- Division: 2nd Northwest
- Conference: 8th Western
- 2012–13 record: 26–19–3
- Home record: 14–8–2
- Road record: 12–11–1

Team information
- General manager: Chuck Fletcher
- Coach: Mike Yeo
- Captain: Mikko Koivu
- Alternate captains: Zach Parise Ryan Suter
- Arena: Xcel Energy Center
- Average attendance: 18,794 (104.7%) (24 games)

Team leaders
- Goals: Zach Parise (18)
- Assists: Ryan Suter (28)
- Points: Zach Parise (38)
- Penalty minutes: Zenon Konopka (117)
- Plus/minus: Matt Cullen (+9)
- Wins: Nicklas Backstrom (24)
- Goals against average: Darcy Kuemper (2.08)

= 2012–13 Minnesota Wild season =

National Hockey League team season

The 2012–13 Minnesota Wild season was the 13th season for the National Hockey League (NHL) franchise that was established on June 25, 1997. The regular season was reduced from its usual 82 games to 48 due to the 2012–13 NHL lockout.

The Wild made the Stanley Cup playoffs for the first time since the 2007–08 season, where they fell to the Chicago Blackhawks in the first round.

==Off-season==
The Wild made a splash in the free-agent pool by signing top free agents Zach Parise and Ryan Suter on July 4, 2012. Both were signed to 13-year-long contracts.

==Regular season==
On February 26, 2013, Zach Parise scored just 27 seconds into the overtime period to give the Wild a 2–1 home win over the Calgary Flames.
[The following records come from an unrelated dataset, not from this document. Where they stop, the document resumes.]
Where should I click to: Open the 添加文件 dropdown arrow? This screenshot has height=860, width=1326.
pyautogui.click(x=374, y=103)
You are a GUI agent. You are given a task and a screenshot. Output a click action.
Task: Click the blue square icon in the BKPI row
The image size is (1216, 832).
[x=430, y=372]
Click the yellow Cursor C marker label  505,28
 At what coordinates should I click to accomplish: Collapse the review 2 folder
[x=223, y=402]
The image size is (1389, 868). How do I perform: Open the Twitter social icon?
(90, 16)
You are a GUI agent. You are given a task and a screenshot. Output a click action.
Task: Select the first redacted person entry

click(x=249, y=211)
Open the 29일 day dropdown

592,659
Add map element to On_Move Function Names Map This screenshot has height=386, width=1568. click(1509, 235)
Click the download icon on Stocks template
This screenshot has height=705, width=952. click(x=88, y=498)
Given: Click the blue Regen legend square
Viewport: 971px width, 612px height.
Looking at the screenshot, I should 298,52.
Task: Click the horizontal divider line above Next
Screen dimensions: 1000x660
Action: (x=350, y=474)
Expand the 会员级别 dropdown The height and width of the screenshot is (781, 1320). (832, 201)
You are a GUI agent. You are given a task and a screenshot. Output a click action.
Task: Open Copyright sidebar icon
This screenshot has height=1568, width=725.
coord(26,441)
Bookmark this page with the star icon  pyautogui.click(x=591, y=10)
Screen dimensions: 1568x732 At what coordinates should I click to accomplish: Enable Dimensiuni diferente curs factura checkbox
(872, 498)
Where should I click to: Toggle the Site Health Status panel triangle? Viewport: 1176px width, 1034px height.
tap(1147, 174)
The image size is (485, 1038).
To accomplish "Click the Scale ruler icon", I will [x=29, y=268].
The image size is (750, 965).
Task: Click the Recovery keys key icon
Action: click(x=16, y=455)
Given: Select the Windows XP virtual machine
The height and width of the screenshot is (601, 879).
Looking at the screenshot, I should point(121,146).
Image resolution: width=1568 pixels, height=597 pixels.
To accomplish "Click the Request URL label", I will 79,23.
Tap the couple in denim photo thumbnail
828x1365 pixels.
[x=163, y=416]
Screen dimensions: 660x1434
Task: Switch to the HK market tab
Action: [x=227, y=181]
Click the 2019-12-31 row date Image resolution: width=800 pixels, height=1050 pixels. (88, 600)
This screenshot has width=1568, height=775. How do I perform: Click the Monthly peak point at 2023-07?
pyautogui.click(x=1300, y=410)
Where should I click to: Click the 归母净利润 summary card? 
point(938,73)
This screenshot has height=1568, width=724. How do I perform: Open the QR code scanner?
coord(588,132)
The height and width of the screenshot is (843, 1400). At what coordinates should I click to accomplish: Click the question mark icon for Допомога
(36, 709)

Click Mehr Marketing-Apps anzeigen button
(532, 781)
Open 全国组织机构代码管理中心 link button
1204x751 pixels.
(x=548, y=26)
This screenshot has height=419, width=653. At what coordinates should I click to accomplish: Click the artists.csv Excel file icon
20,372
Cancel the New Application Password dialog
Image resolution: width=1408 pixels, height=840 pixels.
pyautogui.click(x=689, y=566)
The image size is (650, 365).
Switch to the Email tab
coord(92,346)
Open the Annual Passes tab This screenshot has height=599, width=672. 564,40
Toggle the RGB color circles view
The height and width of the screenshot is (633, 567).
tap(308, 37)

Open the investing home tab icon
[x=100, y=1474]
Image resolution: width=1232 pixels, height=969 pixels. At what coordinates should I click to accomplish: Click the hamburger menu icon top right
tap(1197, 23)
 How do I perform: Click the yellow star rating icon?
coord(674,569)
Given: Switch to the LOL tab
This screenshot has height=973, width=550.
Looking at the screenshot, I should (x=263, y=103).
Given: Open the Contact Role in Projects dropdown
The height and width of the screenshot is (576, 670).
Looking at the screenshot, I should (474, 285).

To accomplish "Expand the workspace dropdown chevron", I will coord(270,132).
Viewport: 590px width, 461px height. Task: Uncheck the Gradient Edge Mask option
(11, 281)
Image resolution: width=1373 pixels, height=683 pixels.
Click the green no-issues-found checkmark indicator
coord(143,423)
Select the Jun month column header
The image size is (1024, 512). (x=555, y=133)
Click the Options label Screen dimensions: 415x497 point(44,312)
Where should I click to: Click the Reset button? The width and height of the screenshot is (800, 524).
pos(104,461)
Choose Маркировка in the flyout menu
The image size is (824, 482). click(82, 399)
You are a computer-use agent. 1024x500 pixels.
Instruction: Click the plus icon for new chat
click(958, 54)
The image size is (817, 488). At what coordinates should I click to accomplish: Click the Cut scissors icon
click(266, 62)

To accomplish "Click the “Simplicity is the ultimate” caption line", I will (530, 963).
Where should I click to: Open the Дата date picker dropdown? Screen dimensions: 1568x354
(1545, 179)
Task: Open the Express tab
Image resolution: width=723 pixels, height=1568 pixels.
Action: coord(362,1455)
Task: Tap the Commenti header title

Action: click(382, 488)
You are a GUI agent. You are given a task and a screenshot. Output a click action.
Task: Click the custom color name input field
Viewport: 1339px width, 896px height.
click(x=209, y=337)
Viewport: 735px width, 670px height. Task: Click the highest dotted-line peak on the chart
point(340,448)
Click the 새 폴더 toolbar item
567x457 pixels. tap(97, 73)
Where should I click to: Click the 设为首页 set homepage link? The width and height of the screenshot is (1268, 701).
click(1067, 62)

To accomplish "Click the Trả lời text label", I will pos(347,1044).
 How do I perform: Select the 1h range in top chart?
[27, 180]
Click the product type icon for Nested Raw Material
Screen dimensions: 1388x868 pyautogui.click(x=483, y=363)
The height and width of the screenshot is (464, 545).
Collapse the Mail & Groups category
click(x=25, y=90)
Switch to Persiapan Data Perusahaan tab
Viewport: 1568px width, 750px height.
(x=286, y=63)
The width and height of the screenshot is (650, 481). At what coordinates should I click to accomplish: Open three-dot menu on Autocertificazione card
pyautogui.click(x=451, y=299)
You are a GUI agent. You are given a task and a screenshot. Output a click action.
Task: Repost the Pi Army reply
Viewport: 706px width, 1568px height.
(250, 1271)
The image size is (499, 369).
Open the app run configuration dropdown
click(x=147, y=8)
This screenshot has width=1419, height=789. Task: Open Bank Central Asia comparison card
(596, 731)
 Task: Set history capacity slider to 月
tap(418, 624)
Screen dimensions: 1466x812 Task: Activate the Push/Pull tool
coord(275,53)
Parise tied Marian Gaborik's mark, set on January 23, 2013, when he scored 27 seconds into the overtime period to give the Rangers a 4–3 home win over the Boston Bruins. Both goals would prove to be the fastest overtime goals scored during the lockout-shortened season.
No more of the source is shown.